While much of the attention on the dependent care flexible spending account focuses on using such accounts for child care purposes, employees more advanced in their careers—who are less likely to have children under the age 13 limit for child care benefits—should remember that it is not just a child care account.
The distinction could make a difference to those who have elderly parents or other close relatives who may need assistance through adult day care-type arrangements. To them, a dependent care account might be equally useful as to an employee with a young child, since those accounts allow up to $5,000 to be set aside pre-tax each year for dependent care purposes.

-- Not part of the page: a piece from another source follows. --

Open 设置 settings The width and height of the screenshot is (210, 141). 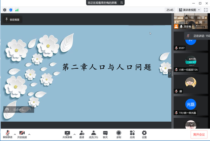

Dependent care FSAs allow participants you to be reimbursed on a pre-tax basis for expenses that are necessary to allow you or your spouse to work. Several IRS rules governing such accounts bear closer watching in the adult care setting than in the child care setting.
First, the FSA enrollee must be able to claim the person as a dependent on his or her income tax return. While that usually isn’t an issue with children, it might be with an adult dependent. Essentially, an adult may qualify as a dependent for tax purposes if the employee is providing more than half of that person’s maintenance for the year.
Remember, though, that once you retire, you can no longer have an FSA account. Money in a dependent care account typically is put in and paid out on a pay-as-you-go basis, so there’s generally no risk of losing money that had been put in such an account.